Someday's it's hard to keep going, so I sit down!

 Feeling useless. I haven't felt like this in a while. I feel old and rusty. I have no idea how to advise my grown children when I feel like they need some. I do not always want to say what I think because it's not always going to show that I feel empathy for their issues. So many times, when I open my mouth to say something I don't because, I do not want to either be taken the wrong way or outright disagree with them. When I don't say something sometimes its because I want to think of what and how I want to say something.  Then I get asked WHY DONT YOU SAY SOMETHING? And that's an awful feeling because I feel like I DO NOT KNOW WHAT THE FUCK TO SAY!

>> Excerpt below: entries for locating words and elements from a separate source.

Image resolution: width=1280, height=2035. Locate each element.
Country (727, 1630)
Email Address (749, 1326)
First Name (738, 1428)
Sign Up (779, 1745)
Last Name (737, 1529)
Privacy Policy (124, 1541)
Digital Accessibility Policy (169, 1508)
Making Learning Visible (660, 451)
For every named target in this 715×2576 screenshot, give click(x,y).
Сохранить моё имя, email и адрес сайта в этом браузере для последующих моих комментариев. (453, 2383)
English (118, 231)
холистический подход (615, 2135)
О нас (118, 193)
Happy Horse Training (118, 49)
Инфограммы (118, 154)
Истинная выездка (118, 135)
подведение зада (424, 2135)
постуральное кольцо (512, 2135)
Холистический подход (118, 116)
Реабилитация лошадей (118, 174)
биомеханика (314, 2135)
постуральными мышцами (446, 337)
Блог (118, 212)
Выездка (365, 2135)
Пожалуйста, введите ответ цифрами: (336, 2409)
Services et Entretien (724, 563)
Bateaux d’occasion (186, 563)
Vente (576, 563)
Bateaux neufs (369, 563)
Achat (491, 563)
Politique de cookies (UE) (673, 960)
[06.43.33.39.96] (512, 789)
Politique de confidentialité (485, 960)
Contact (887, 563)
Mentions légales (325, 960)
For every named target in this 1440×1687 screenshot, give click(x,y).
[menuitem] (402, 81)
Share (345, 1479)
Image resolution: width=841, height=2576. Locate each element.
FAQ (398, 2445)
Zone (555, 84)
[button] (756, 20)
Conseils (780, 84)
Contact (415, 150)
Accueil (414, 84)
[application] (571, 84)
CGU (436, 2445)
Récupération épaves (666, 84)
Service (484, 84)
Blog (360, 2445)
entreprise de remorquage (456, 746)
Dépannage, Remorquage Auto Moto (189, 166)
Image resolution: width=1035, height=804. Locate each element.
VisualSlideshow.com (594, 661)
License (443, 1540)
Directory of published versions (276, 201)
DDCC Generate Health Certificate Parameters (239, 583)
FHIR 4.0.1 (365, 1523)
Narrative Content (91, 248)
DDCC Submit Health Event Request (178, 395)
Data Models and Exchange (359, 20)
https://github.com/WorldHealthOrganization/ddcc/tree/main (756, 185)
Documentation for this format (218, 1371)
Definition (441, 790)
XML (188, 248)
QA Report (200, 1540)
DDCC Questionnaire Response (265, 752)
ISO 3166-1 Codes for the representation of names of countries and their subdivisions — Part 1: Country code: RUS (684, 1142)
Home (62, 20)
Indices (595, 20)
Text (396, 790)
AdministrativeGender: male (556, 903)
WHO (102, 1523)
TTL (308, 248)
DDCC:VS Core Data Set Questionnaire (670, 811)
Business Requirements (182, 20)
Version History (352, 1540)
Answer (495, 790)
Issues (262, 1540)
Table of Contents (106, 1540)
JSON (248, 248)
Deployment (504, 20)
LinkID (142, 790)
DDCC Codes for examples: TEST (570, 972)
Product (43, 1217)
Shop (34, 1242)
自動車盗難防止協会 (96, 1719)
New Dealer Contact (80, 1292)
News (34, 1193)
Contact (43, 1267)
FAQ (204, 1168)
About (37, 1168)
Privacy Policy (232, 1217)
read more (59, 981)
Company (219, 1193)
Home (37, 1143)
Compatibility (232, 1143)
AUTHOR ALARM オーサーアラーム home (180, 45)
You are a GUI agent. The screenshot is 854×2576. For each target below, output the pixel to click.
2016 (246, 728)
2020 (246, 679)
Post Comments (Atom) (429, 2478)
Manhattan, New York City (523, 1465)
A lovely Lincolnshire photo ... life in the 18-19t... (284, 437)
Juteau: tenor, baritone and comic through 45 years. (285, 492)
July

Today I'm having a real shitty day. I feel sad. I do not want to do shit with or for anyone. I feel a little taken for granted sometimes , but not so much today. I just want my kids to be ok and when they are not I feel awful if I cant help. I'm a shit problem solver. I especially hate it when I try to help , and I feel like it backfires. Some times I feel like I must of been a shit mother. Love is not enough. Where is the wisdom , I thought I had passed down ? Was there any? I think tomorrow since I have nothing to do ,I will do just that , I need time to be by  myself , even if I'm feeling down. Sometimes my best advice is to not advise, because my advise sucks.

so for right now , I will get up and just keep fucking going.Today I have stuff to do.